Summer afternoons, I hopped on my bike and rode the three-quarter miles to Purche Avenue School, where Mrs. Owens, the school librarian, presided. Mrs. Owen's first name was Charlotte. Charlotte, my mother's name! Her newest name, that is, after her birth name Tsirla and her nickname Cesia, which became Czeslawa when she went underground on Aryan papers, in Warsaw, in 1941. Now her friends and my father called her Cesia again, but at work, where my parents strove to keep the facts of their lives a secret, she was Charlotte. That she shared the librarian's name was an omen to me; Mrs. Owens stood in for the grandmothers whose faces I had neverseen.

Every weekday was the same: Ride to school, get a book. Read the book overnight, go back. Biographies, novels, mysteries, series-- I ate the Bobbsey Twins and Nancy Drew for breakfast. Fridays were the best, because I could keep the book until Monday, and because Mrs. Owens often had something special put aside for me. One Friday in July, she gave me "A Cricket in Times Square," and my life changed forever.

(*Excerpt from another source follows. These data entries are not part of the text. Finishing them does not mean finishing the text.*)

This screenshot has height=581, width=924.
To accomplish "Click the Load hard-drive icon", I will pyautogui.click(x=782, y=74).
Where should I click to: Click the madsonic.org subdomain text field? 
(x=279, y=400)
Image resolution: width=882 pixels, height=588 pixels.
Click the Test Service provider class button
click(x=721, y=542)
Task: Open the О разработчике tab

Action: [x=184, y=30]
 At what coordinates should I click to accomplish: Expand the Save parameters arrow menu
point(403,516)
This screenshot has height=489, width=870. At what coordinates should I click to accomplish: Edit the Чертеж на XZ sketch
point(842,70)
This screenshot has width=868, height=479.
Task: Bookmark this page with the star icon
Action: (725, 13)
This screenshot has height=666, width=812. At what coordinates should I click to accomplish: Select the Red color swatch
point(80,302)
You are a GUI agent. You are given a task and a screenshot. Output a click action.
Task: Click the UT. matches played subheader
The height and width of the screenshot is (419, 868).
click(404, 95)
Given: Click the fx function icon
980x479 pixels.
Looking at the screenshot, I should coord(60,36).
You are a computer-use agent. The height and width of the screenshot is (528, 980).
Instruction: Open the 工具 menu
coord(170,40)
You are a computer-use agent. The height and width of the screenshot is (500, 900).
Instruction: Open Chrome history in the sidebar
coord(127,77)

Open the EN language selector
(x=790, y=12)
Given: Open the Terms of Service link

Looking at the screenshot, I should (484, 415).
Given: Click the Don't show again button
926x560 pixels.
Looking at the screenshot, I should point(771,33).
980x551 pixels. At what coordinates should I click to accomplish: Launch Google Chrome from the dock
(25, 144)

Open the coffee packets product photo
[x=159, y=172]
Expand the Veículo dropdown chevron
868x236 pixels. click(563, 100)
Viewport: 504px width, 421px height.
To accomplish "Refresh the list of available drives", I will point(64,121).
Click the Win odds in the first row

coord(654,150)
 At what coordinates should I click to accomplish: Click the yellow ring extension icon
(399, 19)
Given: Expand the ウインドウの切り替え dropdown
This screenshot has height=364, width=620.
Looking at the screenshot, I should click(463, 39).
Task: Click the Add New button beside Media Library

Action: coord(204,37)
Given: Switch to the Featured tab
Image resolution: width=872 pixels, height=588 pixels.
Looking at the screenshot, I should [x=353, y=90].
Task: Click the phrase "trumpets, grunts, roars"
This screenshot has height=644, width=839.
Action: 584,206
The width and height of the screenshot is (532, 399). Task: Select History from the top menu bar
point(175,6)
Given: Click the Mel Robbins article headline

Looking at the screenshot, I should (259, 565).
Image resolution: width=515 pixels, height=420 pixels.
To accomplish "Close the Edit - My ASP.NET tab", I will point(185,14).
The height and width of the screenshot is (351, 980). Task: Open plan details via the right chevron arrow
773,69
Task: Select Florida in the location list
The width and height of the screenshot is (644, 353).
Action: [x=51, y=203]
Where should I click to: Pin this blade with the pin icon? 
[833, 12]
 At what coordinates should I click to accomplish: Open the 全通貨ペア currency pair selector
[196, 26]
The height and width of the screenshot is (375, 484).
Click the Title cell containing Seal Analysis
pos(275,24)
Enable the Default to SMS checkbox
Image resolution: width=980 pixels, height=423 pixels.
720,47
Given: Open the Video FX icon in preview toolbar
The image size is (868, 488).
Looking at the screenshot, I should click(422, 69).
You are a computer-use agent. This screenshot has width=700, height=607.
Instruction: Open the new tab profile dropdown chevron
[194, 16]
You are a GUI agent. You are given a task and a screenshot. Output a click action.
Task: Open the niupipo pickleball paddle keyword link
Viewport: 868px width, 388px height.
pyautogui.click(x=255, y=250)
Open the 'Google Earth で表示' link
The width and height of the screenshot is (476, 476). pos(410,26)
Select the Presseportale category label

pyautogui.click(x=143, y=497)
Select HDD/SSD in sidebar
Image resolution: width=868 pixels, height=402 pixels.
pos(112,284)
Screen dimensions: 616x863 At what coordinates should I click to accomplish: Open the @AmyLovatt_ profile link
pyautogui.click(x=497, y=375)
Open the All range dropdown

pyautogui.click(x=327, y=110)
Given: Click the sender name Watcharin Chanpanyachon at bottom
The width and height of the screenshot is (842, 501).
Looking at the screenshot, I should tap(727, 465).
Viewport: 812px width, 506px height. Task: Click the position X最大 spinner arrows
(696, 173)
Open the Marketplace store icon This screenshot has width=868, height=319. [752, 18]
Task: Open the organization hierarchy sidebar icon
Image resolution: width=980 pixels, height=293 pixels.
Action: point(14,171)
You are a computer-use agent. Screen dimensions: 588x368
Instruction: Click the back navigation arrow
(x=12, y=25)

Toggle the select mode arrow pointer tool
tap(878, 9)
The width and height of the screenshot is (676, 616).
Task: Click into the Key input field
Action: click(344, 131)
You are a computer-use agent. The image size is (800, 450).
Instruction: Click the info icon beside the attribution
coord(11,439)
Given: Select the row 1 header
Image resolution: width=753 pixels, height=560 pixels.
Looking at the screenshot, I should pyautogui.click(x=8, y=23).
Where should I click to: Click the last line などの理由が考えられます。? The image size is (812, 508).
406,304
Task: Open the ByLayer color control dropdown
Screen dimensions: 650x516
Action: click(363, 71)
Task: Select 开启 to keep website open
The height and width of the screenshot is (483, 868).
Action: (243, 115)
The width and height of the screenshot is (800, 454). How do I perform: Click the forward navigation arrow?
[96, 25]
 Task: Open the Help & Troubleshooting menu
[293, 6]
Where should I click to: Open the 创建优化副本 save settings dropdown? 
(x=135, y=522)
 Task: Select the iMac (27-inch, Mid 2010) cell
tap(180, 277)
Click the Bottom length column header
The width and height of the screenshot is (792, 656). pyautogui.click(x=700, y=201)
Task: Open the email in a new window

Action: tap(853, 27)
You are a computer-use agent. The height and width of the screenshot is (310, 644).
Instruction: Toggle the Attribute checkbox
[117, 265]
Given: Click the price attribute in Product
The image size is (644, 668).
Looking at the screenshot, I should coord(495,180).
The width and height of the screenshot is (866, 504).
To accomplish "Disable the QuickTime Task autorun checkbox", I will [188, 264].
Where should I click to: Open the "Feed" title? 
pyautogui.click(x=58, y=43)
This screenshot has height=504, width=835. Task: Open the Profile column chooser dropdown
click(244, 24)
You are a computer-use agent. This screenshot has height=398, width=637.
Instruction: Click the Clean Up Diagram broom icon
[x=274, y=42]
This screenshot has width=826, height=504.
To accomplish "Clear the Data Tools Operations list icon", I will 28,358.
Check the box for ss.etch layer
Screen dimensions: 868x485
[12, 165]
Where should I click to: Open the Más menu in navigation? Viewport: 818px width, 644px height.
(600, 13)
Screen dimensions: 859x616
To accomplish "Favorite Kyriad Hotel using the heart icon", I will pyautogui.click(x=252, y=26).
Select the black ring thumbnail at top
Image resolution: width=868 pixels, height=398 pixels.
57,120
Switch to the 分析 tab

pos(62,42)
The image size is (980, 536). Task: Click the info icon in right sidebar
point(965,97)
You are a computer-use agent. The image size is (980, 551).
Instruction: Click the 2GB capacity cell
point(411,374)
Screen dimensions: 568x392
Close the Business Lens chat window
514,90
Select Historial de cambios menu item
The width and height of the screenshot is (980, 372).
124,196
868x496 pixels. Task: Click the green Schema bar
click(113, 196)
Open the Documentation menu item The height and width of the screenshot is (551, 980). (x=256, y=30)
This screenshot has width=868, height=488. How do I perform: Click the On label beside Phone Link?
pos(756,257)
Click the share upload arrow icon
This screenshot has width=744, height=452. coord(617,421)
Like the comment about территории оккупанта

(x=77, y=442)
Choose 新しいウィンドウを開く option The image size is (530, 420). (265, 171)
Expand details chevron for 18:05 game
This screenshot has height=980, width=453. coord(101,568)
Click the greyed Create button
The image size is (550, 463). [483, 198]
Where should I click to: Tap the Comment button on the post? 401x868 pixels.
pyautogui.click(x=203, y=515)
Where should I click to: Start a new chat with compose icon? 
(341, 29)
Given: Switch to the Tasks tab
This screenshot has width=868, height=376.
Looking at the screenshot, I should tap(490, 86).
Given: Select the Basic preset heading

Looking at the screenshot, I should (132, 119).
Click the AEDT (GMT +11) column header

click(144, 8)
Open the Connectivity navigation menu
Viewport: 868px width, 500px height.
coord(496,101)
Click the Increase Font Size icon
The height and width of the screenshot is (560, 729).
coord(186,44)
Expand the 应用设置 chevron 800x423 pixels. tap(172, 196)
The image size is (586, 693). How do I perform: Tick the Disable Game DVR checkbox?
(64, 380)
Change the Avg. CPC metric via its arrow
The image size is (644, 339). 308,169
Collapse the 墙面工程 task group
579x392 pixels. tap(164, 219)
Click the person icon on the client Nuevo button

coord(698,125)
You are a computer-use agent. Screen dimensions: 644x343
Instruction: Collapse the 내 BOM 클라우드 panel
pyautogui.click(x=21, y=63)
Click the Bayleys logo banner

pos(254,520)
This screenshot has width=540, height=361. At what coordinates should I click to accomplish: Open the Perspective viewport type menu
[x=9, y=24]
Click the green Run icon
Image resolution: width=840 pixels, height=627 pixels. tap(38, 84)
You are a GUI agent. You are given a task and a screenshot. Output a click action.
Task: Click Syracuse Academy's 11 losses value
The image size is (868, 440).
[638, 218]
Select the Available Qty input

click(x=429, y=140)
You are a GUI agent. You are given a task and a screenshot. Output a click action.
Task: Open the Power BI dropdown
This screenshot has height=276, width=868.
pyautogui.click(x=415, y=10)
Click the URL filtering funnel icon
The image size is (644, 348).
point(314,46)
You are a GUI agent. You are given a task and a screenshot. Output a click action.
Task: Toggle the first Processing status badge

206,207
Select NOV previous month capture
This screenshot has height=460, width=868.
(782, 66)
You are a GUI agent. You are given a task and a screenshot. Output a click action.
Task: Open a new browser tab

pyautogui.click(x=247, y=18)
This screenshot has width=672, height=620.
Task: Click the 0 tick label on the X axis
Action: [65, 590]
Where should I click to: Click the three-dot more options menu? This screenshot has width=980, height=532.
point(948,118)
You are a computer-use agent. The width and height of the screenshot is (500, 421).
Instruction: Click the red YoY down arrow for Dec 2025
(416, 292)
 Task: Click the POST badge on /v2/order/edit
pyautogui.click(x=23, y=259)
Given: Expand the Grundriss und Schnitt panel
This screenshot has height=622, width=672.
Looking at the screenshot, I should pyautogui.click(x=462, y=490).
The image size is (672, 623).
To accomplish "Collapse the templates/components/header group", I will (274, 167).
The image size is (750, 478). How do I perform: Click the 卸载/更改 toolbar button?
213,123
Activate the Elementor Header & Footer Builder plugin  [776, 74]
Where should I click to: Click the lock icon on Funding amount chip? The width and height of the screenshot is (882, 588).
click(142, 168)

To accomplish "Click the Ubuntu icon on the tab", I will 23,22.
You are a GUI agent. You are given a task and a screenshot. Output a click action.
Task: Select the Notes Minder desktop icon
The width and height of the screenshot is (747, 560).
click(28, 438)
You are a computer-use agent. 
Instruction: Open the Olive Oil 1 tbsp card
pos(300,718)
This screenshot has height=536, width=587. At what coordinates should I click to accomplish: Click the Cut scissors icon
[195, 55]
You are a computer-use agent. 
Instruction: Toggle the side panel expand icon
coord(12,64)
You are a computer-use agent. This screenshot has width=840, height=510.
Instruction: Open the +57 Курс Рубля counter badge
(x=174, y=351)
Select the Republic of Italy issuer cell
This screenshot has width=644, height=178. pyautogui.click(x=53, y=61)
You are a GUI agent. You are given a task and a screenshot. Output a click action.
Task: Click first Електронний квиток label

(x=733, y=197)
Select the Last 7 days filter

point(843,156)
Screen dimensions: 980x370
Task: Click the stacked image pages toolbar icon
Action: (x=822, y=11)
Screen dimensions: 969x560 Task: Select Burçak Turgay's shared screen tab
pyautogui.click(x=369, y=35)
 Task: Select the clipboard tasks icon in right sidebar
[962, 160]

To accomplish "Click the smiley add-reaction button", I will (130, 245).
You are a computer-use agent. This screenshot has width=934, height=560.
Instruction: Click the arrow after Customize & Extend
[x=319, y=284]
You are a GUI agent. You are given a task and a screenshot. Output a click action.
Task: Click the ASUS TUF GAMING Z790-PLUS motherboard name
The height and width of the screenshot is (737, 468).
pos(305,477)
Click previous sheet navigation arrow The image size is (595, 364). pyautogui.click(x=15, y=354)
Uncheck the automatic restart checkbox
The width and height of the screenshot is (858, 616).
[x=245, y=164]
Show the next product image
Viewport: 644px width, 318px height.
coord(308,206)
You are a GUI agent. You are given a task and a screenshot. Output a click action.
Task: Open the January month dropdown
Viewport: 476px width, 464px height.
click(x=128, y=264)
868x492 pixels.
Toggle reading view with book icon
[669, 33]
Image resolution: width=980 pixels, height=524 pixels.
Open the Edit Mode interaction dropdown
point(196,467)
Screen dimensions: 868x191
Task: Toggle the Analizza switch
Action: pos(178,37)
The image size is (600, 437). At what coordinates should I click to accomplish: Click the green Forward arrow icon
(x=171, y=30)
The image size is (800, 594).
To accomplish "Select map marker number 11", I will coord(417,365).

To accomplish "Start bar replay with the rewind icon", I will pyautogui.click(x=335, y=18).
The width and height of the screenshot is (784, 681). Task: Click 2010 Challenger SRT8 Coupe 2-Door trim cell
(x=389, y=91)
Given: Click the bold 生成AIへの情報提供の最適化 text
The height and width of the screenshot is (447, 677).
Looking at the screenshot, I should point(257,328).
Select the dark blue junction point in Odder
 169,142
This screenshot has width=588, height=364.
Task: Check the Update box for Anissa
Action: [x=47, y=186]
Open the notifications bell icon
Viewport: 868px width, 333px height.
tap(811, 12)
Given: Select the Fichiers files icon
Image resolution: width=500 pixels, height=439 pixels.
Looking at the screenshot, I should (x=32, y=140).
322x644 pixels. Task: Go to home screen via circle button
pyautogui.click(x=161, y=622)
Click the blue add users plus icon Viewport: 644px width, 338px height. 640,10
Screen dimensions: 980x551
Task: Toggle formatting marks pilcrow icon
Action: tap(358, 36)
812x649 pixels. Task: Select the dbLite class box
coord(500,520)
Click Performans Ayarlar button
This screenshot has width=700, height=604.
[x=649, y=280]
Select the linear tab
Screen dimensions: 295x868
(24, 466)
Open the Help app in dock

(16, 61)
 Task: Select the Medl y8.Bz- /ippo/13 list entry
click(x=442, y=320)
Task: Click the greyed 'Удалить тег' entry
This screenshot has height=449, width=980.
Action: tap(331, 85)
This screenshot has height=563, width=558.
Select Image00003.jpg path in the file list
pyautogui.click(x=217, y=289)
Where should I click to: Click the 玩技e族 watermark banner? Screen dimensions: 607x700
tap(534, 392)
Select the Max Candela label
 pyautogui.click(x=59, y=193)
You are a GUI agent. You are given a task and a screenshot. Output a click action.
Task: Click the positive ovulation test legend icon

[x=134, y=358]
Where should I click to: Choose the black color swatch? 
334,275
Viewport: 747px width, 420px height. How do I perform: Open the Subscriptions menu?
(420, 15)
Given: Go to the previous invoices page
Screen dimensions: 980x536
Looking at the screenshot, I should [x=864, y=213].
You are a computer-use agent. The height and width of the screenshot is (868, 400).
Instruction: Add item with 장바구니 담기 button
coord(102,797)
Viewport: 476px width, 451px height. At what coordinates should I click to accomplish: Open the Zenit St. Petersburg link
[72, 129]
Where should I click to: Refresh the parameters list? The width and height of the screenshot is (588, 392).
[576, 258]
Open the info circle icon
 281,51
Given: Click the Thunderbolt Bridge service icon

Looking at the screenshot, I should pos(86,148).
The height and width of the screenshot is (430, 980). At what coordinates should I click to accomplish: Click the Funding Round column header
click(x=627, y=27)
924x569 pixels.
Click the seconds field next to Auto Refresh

New York! Lively, loud, vibrating city! People from all kinds of different places, with faraway names and strange accents confusing their speech. California was sameness to me, even then, and I did not fit in. My friends were blonde and fair, I am dark. They had patent-leather cases filled with blonde Barbies and red-headed Midges; my Auntie Celia gave me my brown-eyed, black-haired Barbie, a mini-misfit among her 11-inch peers. All my girlfriends had -ee names-- Vicky, Kathy, Debbie, Ruthie, Randi and I was stuck in the old world, with a name for aunties and old maids. My sister lucked out: she was named Edith, but became Edie (that -ee ending!) right away. Me, I am Helen, named for my grandmother, named for a dark and foreign place, for a time lost to fire and history.